Vasıf Kortun, özellikle Hollanda, Kanada, Çin, Afrika pavyonlarının görülmesi gerektiğini söyledi. Ben de tavsiyesini yerine getirdim.
Kanada Pavyonu’ndaki David Altmejd’in çalışması insanı etkileyici güçte. Bir ağacı yerleştirmesinin içine koyması doğaya saygısını simgeliyor. Altmejd, 2005 yılında İstanbul Bienali’ne de katılmıştı.
Bienallerin önemi, sanatın güncel eğilimlerini, yeniliklerini sergilemesi. Sergileri gezerken videonun her geçen gün artan önemini anlıyorsunuz. Çin Pavyonu’nda olduğu gibi mekánı bozmadan, ona bir değişiklik kazandırdığını da görüyorsunuz.
Garanti Bankası’nın Bienal’le ilgili hazırladığı kitapçığın başındaki bir cümleyi özellikle yazmalıyım: "Garanti’nin kültür-sanata desteği uluslararası sınırları aşıyor."
Robert Storr’un Bienal’in ana temasının açıklaması da birçok şeyi özetliyor: "’Duygularınla Düşün Aklınla Hisset’; sanatın, yaşadığımız şu anda, insanoğlunun varoluşunu fark etmesine yol açan bir araç olduğu inancına dayanıyor."
İstanbul Büyükşehir Belediye Başkanı Kadir Topbaş da gelip, Türkiye Pavyonu’nu gezmiş. Bir de öneride bulunmuş: Türkiye Pavyonu’nu ziyaret edenler arasında kura çekilecek. Kazanan üç kişi İstanbul Bienali’nde davet edilecek ve belediye tarafından ağırlanacak.
* * *
BİR ŞEHRİN edebiyatı varsa, oranın zorluklarına göğüs geriyorum.

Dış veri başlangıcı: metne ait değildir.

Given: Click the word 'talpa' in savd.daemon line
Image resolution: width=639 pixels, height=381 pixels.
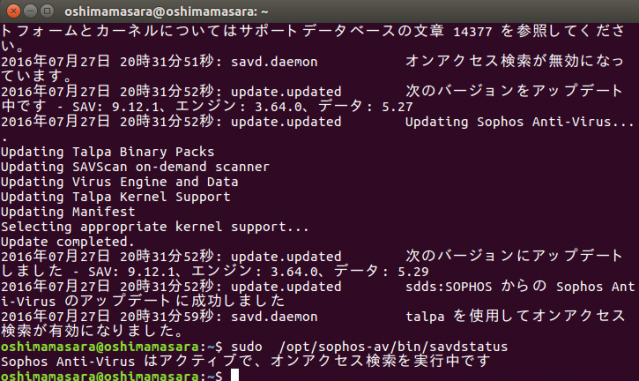Looking at the screenshot, I should pyautogui.click(x=425, y=317).
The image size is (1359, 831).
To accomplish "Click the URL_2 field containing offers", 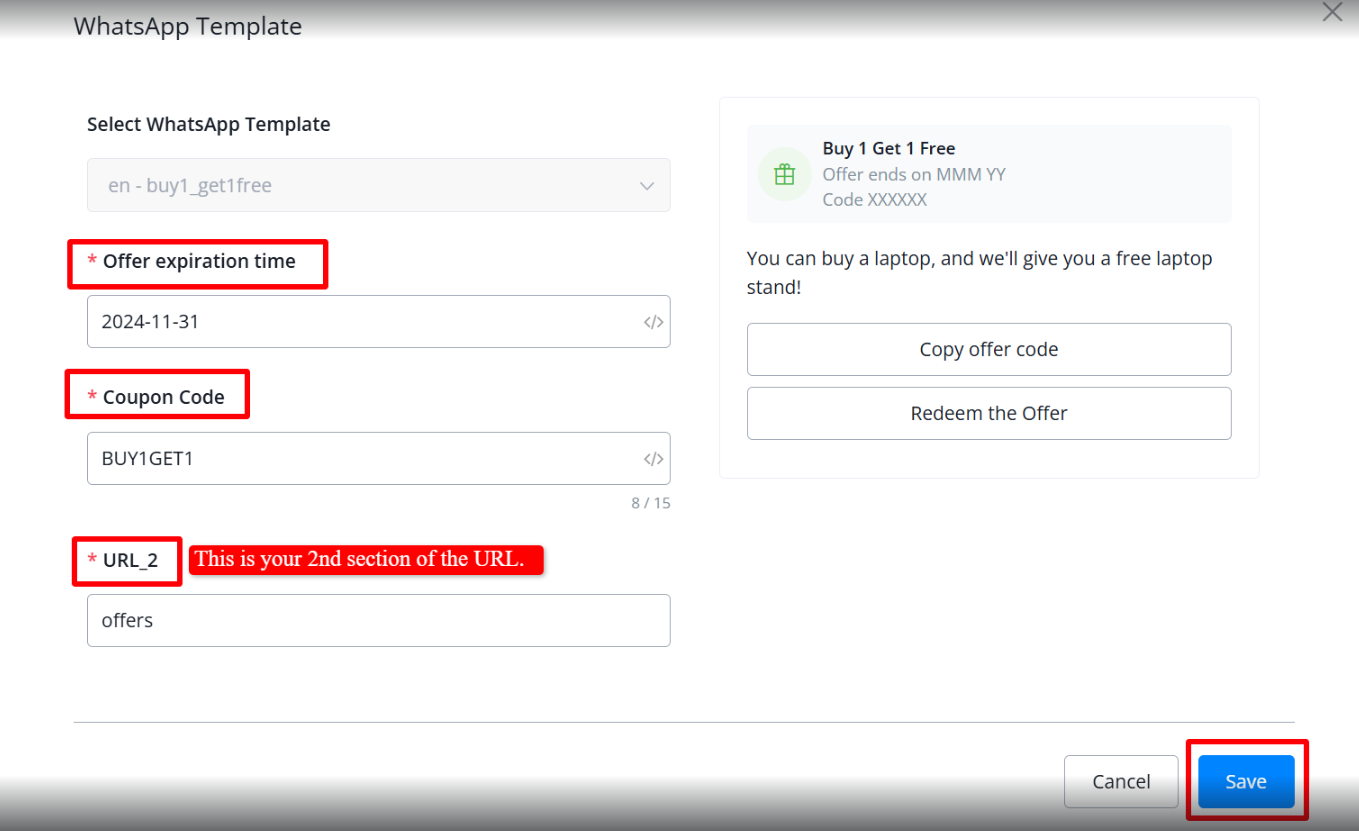I will [x=378, y=621].
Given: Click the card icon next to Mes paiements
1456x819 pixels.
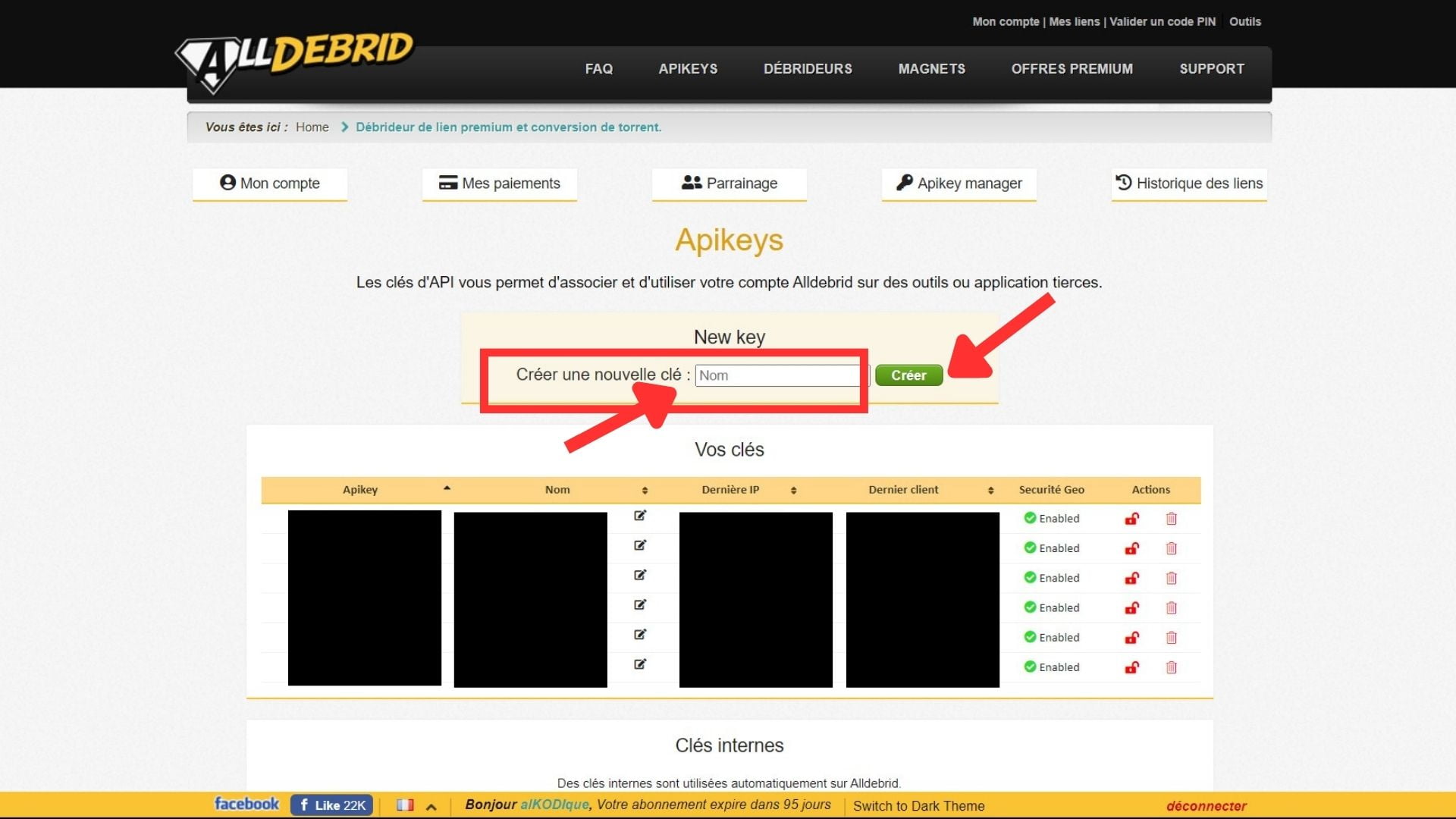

Hiç kuşkusuz bunda şaka payı büyük.
Thomas Mann’ın ’Venedik’te Ölüm’ünü düşünün. Luchino Visconti olağanüstü bir film yaptı, Dirk Bogarde bu filmle oyunculuğunun doruğuna çıktı. Benjamin Britten, operasını besteledi.
Nedim Gürsel’in ’Resimli Dünya’ romanını Venedik’i gezen biri mutlaka okumalıdır. Ben şehri görmeden okuduğum için, burada romanın kahramanı Kámil Uzman’ın sanal biçimde izini sürdüm.
Kitabın başında Nedim Gürsel şunları yazar: "İstanbul’a: Yazmaya orada başladığım için. Venedik’e: Orada öleyazdığım için."
Venedik’te bir polisiye yazarının, Donna Leon’un kitaplarını sakın unutmayın. O romanlar Venedik’e yakışır. ’Soylu Çürüme’de yaşadığı toplumun kanavasını ustaca romana taşıyor. Komiser Brunetti’yi kahramanlarımın arasına kattım.
Biraz tarihini okusanız, bu şehrin içinde, polisiye, macera romanlarını besleyecek çok zengin malzeme bulursunuz.
Philippe Sollers’ı da listemize katalım. ’Venedik Karnavalı’ Fransız yazar Pierre Froissart ile kara delikler üzerine uzman olan genç Amerikalı fizikçi Luz’un Venedik’te, tablo hırsızları, sahte tablolar, sanat mafyası dünyasında yaşadıkları ilginç bir serüven.